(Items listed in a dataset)
.....
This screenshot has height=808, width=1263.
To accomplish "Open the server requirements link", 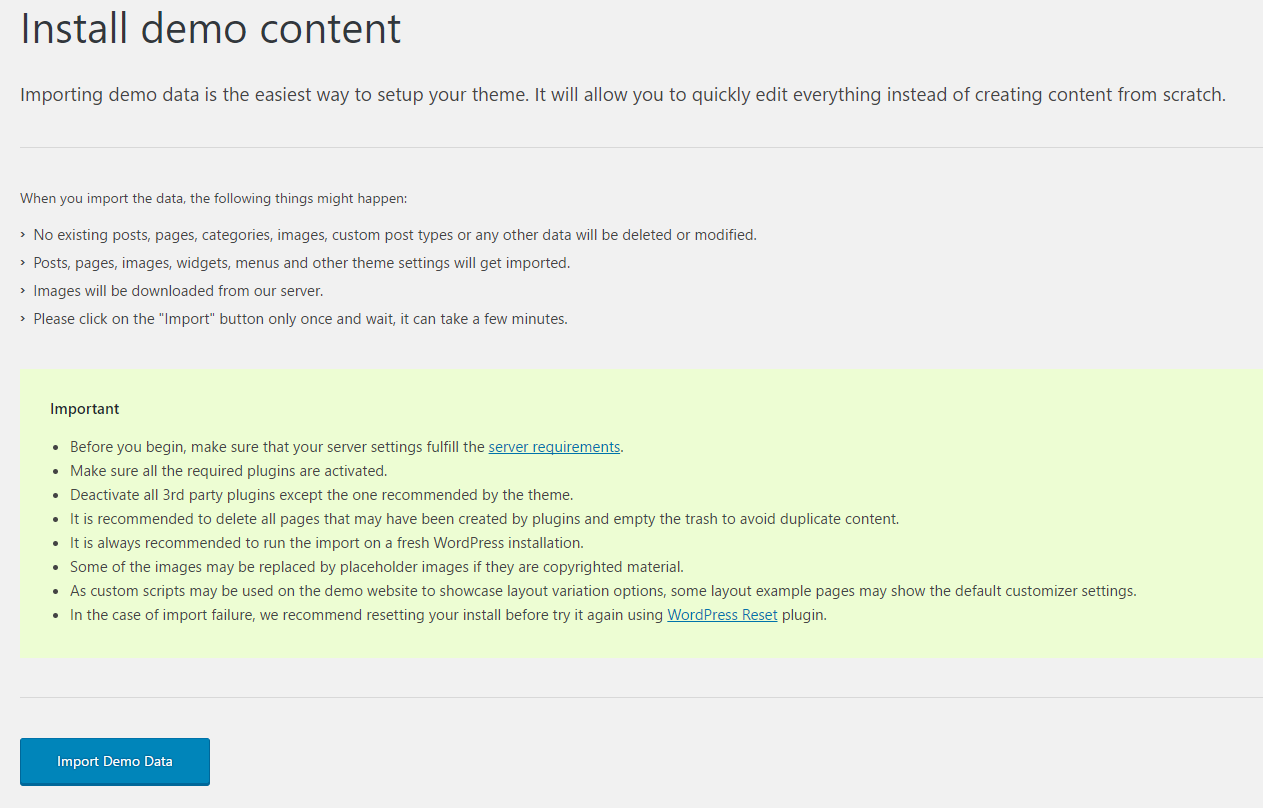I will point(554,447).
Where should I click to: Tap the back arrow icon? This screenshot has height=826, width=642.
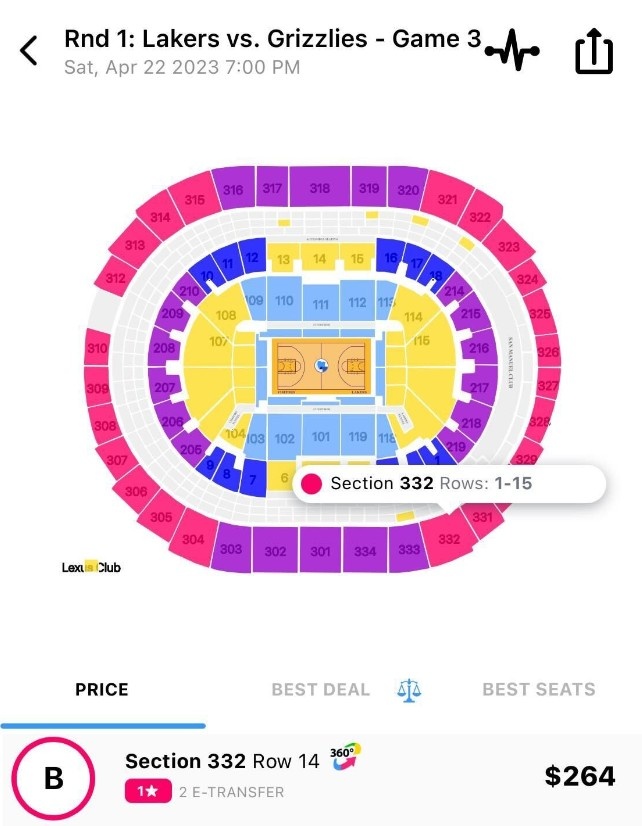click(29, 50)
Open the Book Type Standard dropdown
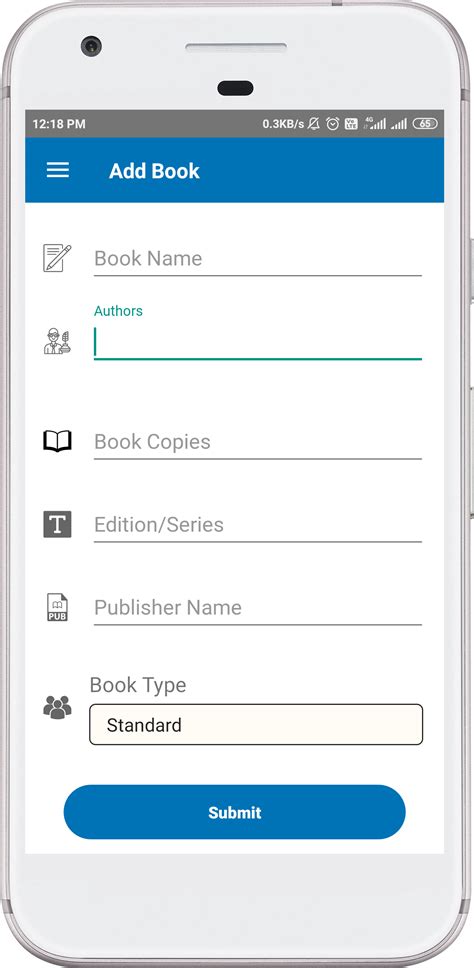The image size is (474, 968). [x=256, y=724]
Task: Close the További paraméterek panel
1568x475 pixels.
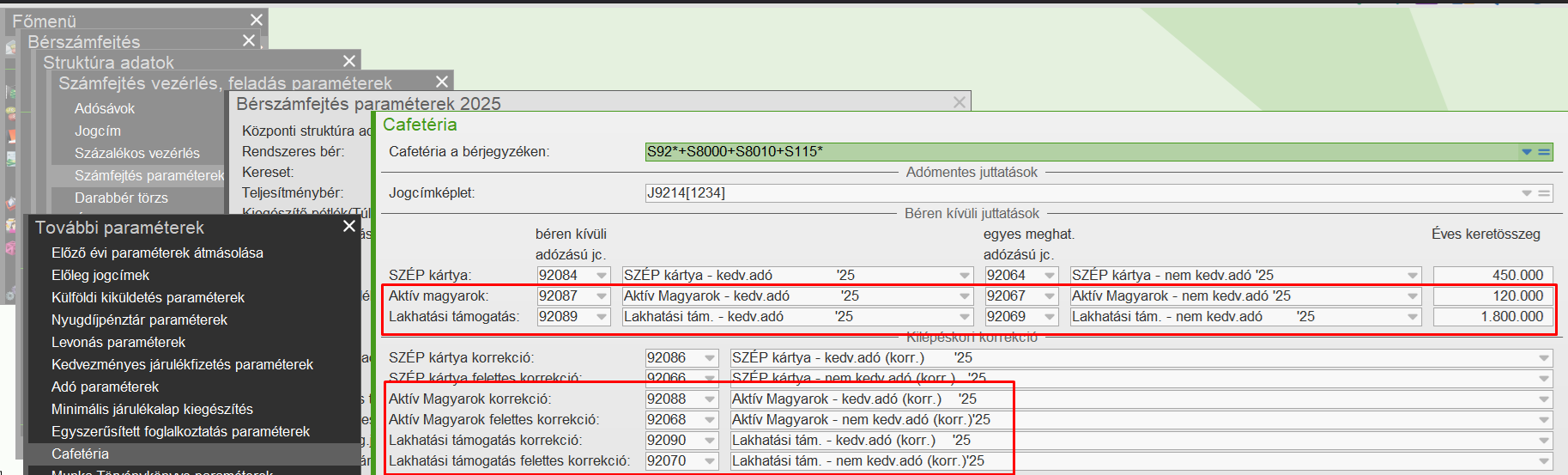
.....
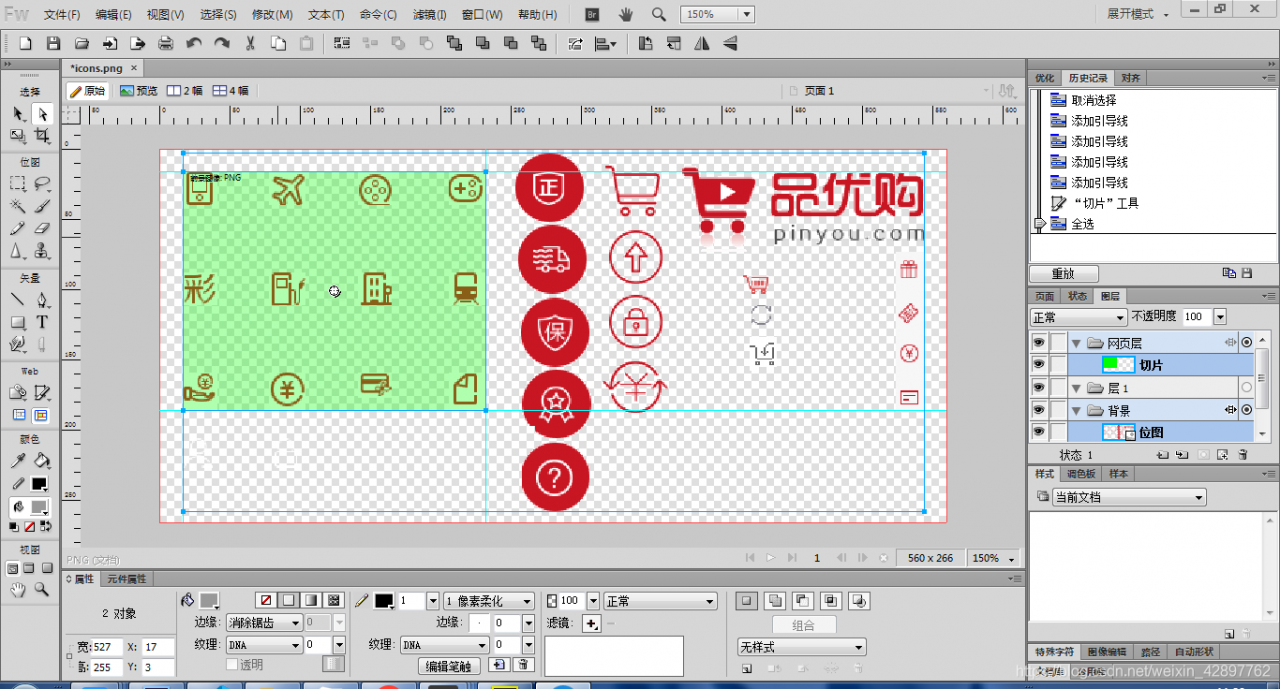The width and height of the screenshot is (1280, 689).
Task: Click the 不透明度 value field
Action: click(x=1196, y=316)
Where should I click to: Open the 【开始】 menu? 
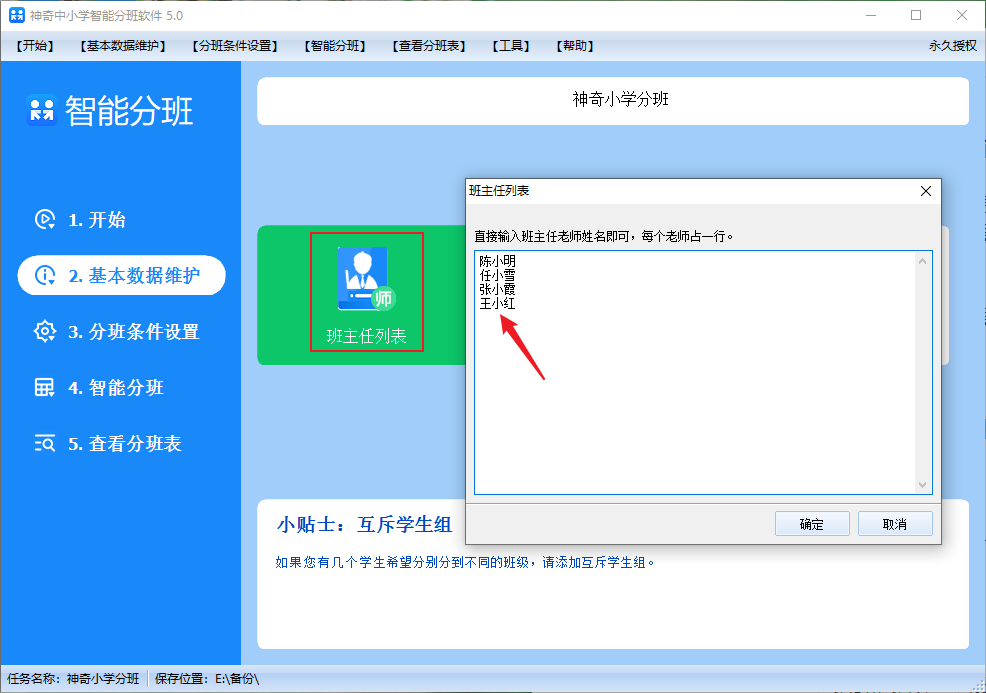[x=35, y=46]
.....
▸ Your objective
The output is the stretch above from the line with "Open the Book Type Standard dropdown" through the line with "1568x475 pixels.", copied word for word with both ends kept and every picture dropped.

▸ Answer to this task
Open the Book Type Standard dropdown
The image size is (474, 968). [x=256, y=724]
Task: Close the További paraméterek panel
1568x475 pixels.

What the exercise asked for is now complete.